# TASK DESCRIPTION:
Restate each record word for word, omitting whatever pictures it holds.

(Saved data entries)
┌──

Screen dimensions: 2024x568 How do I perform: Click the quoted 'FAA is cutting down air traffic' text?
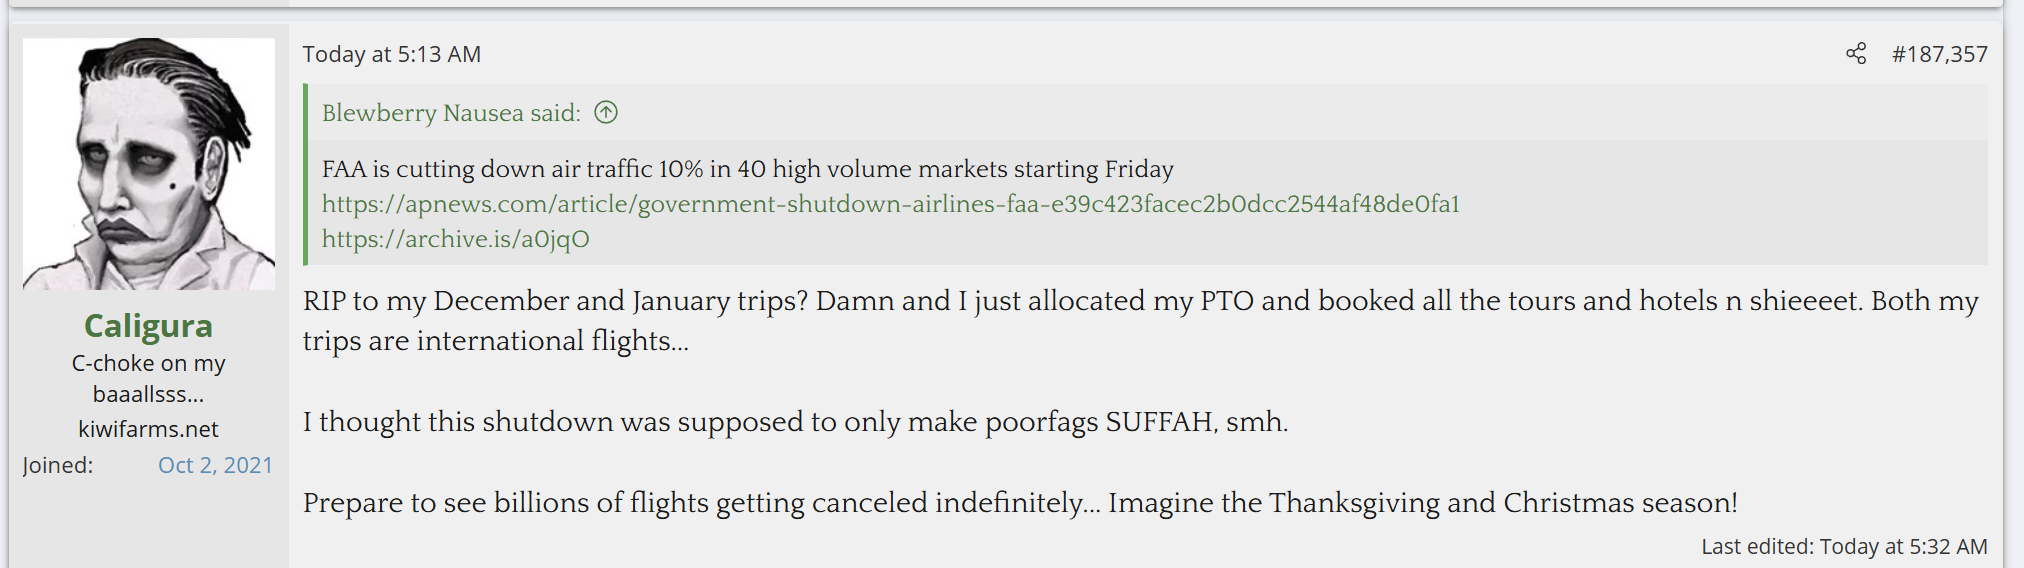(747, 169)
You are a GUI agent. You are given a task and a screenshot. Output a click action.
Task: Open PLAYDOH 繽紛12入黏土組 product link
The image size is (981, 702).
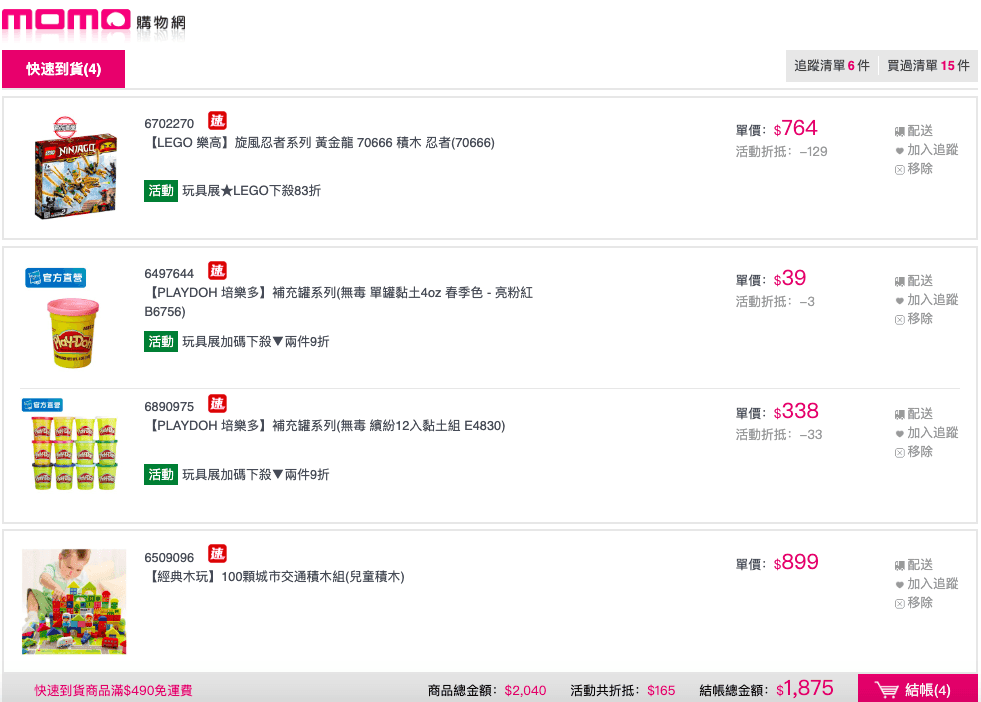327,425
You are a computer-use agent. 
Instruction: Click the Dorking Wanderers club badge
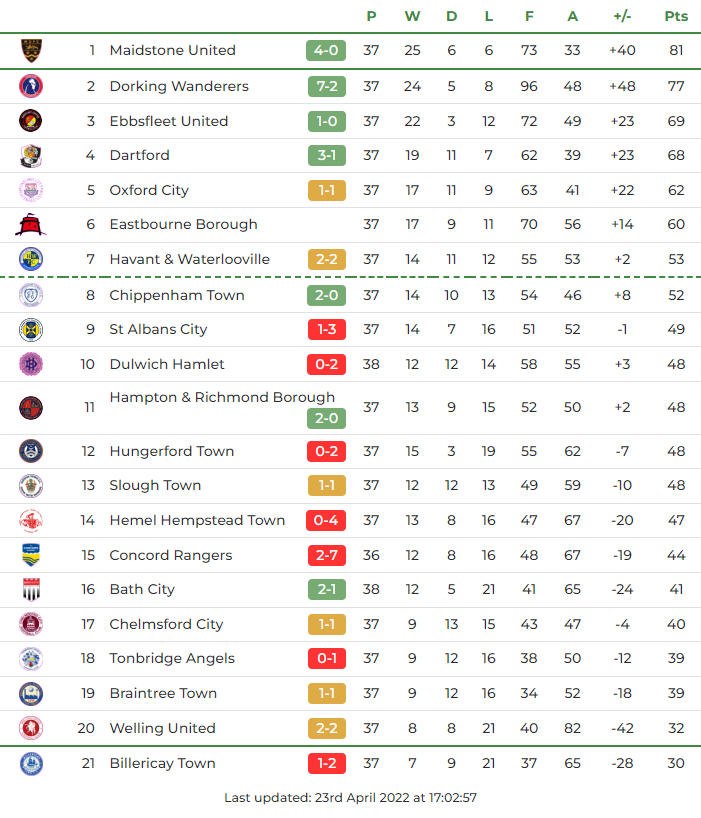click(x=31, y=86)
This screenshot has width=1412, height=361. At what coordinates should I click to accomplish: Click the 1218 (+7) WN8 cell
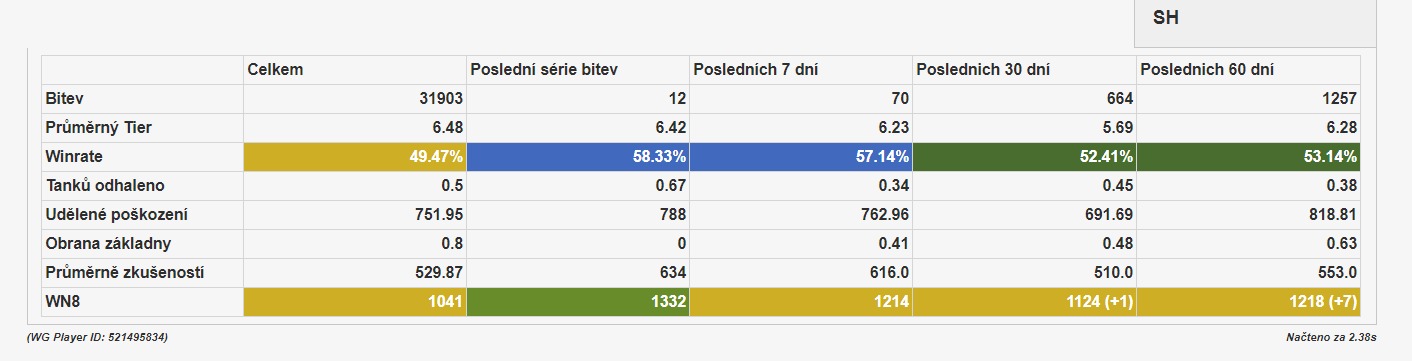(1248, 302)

└──

# SOLUTION TO THIS PROBLEM:
Screen dimensions: 2024x568 How do I perform: Click the quoted 'FAA is cutting down air traffic' text?
(747, 169)
You are a GUI agent. You are given a task and a screenshot. Output a click action.
Task: Open PLAYDOH 繽紛12入黏土組 product link
The image size is (981, 702).
327,425
You are a computer-use agent. 
Instruction: Click the Dorking Wanderers club badge
click(x=31, y=86)
This screenshot has width=1412, height=361. At what coordinates should I click to accomplish: Click the 1218 (+7) WN8 cell
(1248, 302)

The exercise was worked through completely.